The Shakespearean-like drama began over
the weekend after Le Pen made a remark in a video on his weekly blog
widely interpreted as a derogatory allusion to the Holocaust. Referring
to artists who’ve said they won’t perform in French towns run by the
National Front — namely actor-singer Patrick Bruel, who is Jewish — Le
Pen said, "We’ll put a batch in the oven the next time."
Marine Le
Pen called her father’s remark a "political mistake." For critics, it
was a light reprimand for a man who has been convicted numerous times
for anti-Semitic statements and racism. But on Tuesday night, a top
party official, lawyer Wallerand de Saint Just, announced that Le Pen’s
blog would no longer appear.
The National Front’s founding father risks posing an "important danger" to Marine Le Pen, Saint
Just said.
"We are taking precautions," he added.
Le
Pen denies his remark was intended as anti-Semitic, and in a statement
said those who think so are "political enemies or imbeciles."
He
kept up the charge Wednesday night, saying he planned an open letter
Thursday to his daughter, who hasn’t communicated with him, seeking a
return to the status quo — the return of his blog — calling it an "offer
of peace."
In an interview with the daily Le Monde, he said the sanction was "illegitimate."
"To
criticize a Jew, or to respond to him, is not being anti-Semitic They
are citizens like others," he said, adding that Marine Le Pen and other
party officials "fear being accused of the absolute crime of
anti-Semitism."
The feud spills beyond the tightly knit family to
the goals of Marine Le Pen. The 46-year-old National Front leader, in
charge since 2011, aspires to the French presidency and is working to
put together a powerful extreme-right group in the European Parliament.
She
led the anti-EU party to victory in European elections last month it
made significant gains in municipal elections two months earlier.
Her
successes have been due in part to transforming the National Front from
a pariah, whose supporters often lied about voting for it, into an
acceptable political alternative to the governing Socialists and
conservative rivals. While she rants against Muslim immigrants, she has
come down hard on references to anti-Semitism.
Jean-Marie Le Pen,
bombastic, charismatic and known for skidding into controversy, has been
under watch as the party refashions its image. On one occasion, he
caused a minor panic after a news conference by Marine Le Pen as he held
forth with a bevy of journalists. His frank talk sent officials
scurrying in to quiet him.
Now, he refuses to fade quietly away.
Le
Pen warned on Tuesday night that the new, young, and more politically
correct party leaders who were hand-picked by Marine Le Pen "are
shooting themselves in the foot" — a clear reference to the risk he
thinks his daughter will run if she distances his old guard,
whose
votes she needs.
The destinies of Le Pen the elder and his
daughter, whom he dubbed his successor, appear bound by both
heartstrings and politics.
The elder Le Pen has spent the past
half-century as France’s most contested political leader, but has strong
support. He was easily re-elected to the European Parliament, winning a
race in the southeast with nearly eight percentage points more than his
closest contender.
In a dig at his daughter, Le Pen derided a
National Front grouping she created — the Blue Marine Rally — as a
"strange formation without substance." The Rally has served as a conduit
for voters not prepared to be card-carrying party members.
The
feud is especially complicated because the party is a family enterprise.

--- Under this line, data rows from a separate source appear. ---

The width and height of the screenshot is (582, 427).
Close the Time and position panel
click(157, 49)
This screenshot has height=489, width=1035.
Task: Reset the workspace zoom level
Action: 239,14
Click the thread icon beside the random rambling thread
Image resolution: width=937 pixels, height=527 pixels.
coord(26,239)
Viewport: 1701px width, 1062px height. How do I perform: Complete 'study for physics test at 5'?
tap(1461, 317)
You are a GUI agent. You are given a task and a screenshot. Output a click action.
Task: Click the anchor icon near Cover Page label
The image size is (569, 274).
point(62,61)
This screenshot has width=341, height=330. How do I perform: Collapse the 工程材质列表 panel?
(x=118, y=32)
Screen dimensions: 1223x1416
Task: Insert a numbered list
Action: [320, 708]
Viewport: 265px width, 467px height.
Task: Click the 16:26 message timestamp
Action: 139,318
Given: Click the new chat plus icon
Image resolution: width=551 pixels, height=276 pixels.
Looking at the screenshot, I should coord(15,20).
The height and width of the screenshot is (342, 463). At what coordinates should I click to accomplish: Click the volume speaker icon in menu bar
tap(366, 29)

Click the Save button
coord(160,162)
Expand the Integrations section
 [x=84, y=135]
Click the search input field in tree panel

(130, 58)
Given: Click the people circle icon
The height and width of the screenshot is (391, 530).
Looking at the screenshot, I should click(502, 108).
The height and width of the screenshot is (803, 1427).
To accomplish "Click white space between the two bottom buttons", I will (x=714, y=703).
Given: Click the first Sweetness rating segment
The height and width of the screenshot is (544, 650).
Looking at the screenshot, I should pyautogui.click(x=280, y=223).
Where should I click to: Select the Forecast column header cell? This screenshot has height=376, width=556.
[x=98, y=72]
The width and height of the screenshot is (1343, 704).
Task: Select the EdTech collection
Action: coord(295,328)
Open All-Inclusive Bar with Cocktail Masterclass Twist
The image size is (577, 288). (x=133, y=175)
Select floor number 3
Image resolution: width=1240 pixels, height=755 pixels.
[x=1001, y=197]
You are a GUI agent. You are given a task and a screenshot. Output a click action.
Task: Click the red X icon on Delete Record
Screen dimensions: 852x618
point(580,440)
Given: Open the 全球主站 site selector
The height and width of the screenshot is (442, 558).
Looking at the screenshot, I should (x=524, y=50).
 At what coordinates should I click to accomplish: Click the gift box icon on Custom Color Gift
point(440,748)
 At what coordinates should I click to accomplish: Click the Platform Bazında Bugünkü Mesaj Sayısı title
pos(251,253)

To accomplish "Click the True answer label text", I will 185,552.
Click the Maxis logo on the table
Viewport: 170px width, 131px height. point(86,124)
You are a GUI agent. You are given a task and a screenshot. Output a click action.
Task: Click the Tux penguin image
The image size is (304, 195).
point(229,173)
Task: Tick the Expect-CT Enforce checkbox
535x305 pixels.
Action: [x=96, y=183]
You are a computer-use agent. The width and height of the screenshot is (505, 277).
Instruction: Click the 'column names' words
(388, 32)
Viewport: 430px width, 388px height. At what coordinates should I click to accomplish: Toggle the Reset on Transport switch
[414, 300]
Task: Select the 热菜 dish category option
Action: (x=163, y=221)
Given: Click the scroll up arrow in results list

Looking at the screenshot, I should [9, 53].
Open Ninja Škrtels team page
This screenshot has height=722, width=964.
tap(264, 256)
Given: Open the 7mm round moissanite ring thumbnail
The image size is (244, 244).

Marine Le Pen lives with her three children on his estate. Marion
Marechal-Le Pen, the 24-year-old granddaughter of the party founder, and
Marine’s niece, is one of the party’s two lawmakers in the French
parliament.
Marine Le Pen has called out the troops to explain
what party vice-president Florian Philippot played down as an
"artificial argument."
Ever defiant, Jean-Marie Le Pen says he
will simply transfer his weekly blog onto his personal site, and insists
that as the party’s honorary "president for life," he cannot be forced
into retirement.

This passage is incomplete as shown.